To be done:
Could you put every line of the data below into a Markdown table with the columns Row and Line, numbering each line and leaving out the blank ones?

**** Source material ****

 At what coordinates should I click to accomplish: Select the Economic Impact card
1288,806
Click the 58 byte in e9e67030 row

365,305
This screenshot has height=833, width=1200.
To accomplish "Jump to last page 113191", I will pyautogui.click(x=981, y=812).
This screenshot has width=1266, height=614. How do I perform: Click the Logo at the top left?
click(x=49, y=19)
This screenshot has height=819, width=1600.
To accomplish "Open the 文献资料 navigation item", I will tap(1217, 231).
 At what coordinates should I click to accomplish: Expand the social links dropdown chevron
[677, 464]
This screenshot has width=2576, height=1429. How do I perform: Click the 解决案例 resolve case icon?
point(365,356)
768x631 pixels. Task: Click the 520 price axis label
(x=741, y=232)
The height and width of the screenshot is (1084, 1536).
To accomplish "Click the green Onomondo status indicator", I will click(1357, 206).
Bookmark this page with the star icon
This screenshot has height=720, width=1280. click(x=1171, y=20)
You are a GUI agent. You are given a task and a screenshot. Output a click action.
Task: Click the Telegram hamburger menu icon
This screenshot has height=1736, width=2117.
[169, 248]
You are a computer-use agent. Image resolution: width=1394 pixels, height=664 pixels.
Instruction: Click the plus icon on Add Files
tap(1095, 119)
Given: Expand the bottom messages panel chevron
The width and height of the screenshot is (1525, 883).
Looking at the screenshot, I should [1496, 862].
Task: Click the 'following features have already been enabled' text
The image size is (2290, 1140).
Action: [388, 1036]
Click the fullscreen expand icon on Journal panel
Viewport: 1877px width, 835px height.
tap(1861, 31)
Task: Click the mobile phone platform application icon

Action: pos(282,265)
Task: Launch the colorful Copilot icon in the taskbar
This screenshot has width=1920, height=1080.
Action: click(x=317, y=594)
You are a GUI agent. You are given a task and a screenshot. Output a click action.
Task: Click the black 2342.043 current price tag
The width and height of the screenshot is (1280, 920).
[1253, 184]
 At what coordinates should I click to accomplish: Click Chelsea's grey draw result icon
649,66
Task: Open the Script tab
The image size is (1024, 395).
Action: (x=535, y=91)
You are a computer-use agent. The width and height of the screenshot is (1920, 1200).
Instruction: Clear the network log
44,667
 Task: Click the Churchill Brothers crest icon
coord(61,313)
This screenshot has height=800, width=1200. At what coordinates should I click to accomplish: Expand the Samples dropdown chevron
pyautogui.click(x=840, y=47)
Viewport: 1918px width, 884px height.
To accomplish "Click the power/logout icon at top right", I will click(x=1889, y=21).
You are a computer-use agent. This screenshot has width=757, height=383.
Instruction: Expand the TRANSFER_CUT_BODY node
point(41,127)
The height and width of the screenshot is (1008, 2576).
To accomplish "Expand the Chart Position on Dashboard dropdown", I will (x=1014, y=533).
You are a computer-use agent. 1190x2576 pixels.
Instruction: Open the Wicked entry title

****

Full output:
| Row | Line |
|---|---|
| 1 |  At what coordinates should I click to accomplish: Select the Economic Impact card |
| 2 | 1288,806 |
| 3 | Click the 58 byte in e9e67030 row |
| 4 | 365,305 |
| 5 | This screenshot has height=833, width=1200. |
| 6 | To accomplish "Jump to last page 113191", I will pyautogui.click(x=981, y=812). |
| 7 | This screenshot has width=1266, height=614. How do I perform: Click the Logo at the top left? |
| 8 | click(x=49, y=19) |
| 9 | This screenshot has height=819, width=1600. |
| 10 | To accomplish "Open the 文献资料 navigation item", I will tap(1217, 231). |
| 11 |  At what coordinates should I click to accomplish: Expand the social links dropdown chevron |
| 12 | [677, 464] |
| 13 | This screenshot has width=2576, height=1429. How do I perform: Click the 解决案例 resolve case icon? |
| 14 | point(365,356) |
| 15 | 768x631 pixels. Task: Click the 520 price axis label |
| 16 | (x=741, y=232) |
| 17 | The height and width of the screenshot is (1084, 1536). |
| 18 | To accomplish "Click the green Onomondo status indicator", I will click(1357, 206). |
| 19 | Bookmark this page with the star icon |
| 20 | This screenshot has height=720, width=1280. click(x=1171, y=20) |
| 21 | You are a GUI agent. You are given a task and a screenshot. Output a click action. |
| 22 | Task: Click the Telegram hamburger menu icon |
| 23 | This screenshot has height=1736, width=2117. |
| 24 | [169, 248] |
| 25 | You are a computer-use agent. Image resolution: width=1394 pixels, height=664 pixels. |
| 26 | Instruction: Click the plus icon on Add Files |
| 27 | tap(1095, 119) |
| 28 | Given: Expand the bottom messages panel chevron |
| 29 | The width and height of the screenshot is (1525, 883). |
| 30 | Looking at the screenshot, I should [1496, 862]. |
| 31 | Task: Click the 'following features have already been enabled' text |
| 32 | The image size is (2290, 1140). |
| 33 | Action: [388, 1036] |
| 34 | Click the fullscreen expand icon on Journal panel |
| 35 | Viewport: 1877px width, 835px height. |
| 36 | tap(1861, 31) |
| 37 | Task: Click the mobile phone platform application icon |
| 38 | Action: pos(282,265) |
| 39 | Task: Launch the colorful Copilot icon in the taskbar |
| 40 | This screenshot has width=1920, height=1080. |
| 41 | Action: click(x=317, y=594) |
| 42 | You are a GUI agent. You are given a task and a screenshot. Output a click action. |
| 43 | Task: Click the black 2342.043 current price tag |
| 44 | The width and height of the screenshot is (1280, 920). |
| 45 | [1253, 184] |
| 46 |  At what coordinates should I click to accomplish: Click Chelsea's grey draw result icon |
| 47 | 649,66 |
| 48 | Task: Open the Script tab |
| 49 | The image size is (1024, 395). |
| 50 | Action: (x=535, y=91) |
| 51 | You are a computer-use agent. The width and height of the screenshot is (1920, 1200). |
| 52 | Instruction: Clear the network log |
| 53 | 44,667 |
| 54 |  Task: Click the Churchill Brothers crest icon |
| 55 | coord(61,313) |
| 56 | This screenshot has height=800, width=1200. At what coordinates should I click to accomplish: Expand the Samples dropdown chevron |
| 57 | pyautogui.click(x=840, y=47) |
| 58 | Viewport: 1918px width, 884px height. |
| 59 | To accomplish "Click the power/logout icon at top right", I will click(x=1889, y=21). |
| 60 | You are a computer-use agent. This screenshot has width=757, height=383. |
| 61 | Instruction: Expand the TRANSFER_CUT_BODY node |
| 62 | point(41,127) |
| 63 | The height and width of the screenshot is (1008, 2576). |
| 64 | To accomplish "Expand the Chart Position on Dashboard dropdown", I will (x=1014, y=533). |
| 65 | You are a computer-use agent. 1190x2576 pixels. |
| 66 | Instruction: Open the Wicked entry title |